(Bloomberg) -- Australia’s central bank risks raising interest rates too far too fast in its efforts to contain inflation, opening up the possibility of tipping the economy into recession, senior economists warned.

Unlike many international counterparts, Australians feel the impact of rate hikes quickly because about 60% of home loans are at variable rates, said Diana Mousina, a senior economist at AMP Capital Markets. In the U.S., 80%-90% of the loan book is on fixed rates, she said.

“Australia cannot raise rates as fast as the US,” she told a Bloomberg-hosted panel discussion. “I just worry that if we get interest rates rising to 3.5% in the next six months that we are going to crash the economy.”

The Reserve Bank of Australia has joined global counterparts from Washington to Wellington in rapidly tightening policy to try to prevent consumer prices from spiraling out of control. Headline inflation in Australia is running at more than twice the top end of the central bank’s 2-3% target.

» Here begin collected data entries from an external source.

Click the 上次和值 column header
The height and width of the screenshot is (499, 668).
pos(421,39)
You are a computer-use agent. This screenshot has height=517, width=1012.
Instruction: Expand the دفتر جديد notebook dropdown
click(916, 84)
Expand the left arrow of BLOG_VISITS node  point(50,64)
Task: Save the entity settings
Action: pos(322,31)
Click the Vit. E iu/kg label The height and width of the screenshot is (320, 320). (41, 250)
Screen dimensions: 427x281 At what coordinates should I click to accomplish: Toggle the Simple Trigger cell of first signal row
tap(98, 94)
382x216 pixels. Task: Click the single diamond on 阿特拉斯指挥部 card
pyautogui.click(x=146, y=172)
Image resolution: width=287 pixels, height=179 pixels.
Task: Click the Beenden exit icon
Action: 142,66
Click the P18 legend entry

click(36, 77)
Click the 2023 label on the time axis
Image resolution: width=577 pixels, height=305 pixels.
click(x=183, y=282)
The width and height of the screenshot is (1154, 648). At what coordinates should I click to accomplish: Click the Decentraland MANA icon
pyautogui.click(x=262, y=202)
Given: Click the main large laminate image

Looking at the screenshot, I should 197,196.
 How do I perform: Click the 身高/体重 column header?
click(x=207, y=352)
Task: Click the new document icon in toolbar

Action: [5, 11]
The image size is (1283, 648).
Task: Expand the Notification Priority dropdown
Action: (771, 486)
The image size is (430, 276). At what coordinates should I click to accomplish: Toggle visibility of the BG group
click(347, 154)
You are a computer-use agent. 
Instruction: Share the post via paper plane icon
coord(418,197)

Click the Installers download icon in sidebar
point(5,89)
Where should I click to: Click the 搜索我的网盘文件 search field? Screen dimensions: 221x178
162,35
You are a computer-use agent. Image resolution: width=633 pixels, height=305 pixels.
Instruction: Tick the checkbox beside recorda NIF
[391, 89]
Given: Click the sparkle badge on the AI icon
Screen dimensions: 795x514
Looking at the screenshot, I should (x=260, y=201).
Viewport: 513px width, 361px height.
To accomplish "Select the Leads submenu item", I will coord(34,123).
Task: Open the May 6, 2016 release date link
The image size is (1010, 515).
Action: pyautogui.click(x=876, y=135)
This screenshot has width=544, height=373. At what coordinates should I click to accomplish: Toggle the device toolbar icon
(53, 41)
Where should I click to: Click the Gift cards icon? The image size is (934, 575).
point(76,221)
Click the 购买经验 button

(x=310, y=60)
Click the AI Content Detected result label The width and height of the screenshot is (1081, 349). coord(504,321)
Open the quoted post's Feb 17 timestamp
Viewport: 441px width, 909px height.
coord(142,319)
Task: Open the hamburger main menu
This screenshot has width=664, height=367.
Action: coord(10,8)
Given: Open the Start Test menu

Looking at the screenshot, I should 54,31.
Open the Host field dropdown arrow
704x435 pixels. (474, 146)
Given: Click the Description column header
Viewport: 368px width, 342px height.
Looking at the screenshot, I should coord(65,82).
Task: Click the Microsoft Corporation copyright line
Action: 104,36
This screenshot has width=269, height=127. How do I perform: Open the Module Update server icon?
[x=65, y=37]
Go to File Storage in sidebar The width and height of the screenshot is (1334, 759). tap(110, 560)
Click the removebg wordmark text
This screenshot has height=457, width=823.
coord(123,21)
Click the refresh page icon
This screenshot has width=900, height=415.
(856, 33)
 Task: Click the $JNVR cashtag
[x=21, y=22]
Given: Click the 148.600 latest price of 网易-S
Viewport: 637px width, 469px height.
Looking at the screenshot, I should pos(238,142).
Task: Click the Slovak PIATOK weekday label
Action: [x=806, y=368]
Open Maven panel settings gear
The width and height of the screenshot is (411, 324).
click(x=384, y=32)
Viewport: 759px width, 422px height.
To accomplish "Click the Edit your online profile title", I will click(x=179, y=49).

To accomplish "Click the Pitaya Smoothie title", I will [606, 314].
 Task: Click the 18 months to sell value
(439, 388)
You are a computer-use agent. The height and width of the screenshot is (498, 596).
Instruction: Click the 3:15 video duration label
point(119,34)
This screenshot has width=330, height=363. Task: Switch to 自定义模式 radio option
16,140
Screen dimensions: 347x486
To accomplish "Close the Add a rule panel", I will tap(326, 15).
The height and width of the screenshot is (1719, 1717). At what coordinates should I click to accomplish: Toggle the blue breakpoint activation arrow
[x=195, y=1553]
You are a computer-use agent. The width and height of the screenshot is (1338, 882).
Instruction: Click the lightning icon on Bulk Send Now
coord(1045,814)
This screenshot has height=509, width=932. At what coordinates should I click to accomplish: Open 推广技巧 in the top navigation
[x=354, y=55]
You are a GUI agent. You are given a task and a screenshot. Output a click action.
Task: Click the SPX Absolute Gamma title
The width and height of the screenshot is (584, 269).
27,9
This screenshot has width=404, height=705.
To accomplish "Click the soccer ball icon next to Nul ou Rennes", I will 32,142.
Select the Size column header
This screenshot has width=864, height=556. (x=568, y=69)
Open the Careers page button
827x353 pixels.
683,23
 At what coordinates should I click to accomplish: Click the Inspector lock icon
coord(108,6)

The RBA has taken the cash rate to 1.85% with three consecutive 50 basis-point hikes and most economists expect another half-percentage point increase this month. 

Jasmin Argyrou, head of fixed income and economics, wealth management at Credit Suisse Australia, also cautioned against the RBA tightening too quickly, pointing to recessionary-level consumer sentiment that will lead to a fall in household spending sooner or later.

“Australian household consumption will still run fast,” she said, while likening it to the cartoon Road Runner that continues at pace even after it has run off a cliff. “There is just nothing to underpin the Australian consumer once they have to face much higher interest costs.”

Argyrou sees the RBA raising the cash rate to about 3.35% this year, similar to money market pricing of 3.3%.

Australian retail sales advanced 1.3% in July, easily beating economists’ forecasts for a 0.3% gain, suggesting households are currently coping well with rate hikes.

Nicki Hutley, an independent economist and councilor at the Climate Council, says the RBA underestimated inflationary pressures last year and now risked  “trying to go too far the other way.”

“I am less worried about the inflationary outlook here,” she said, adding that Australia is yet to see a wage-price spiral in the way they have in the UK, parts of Europe and the US.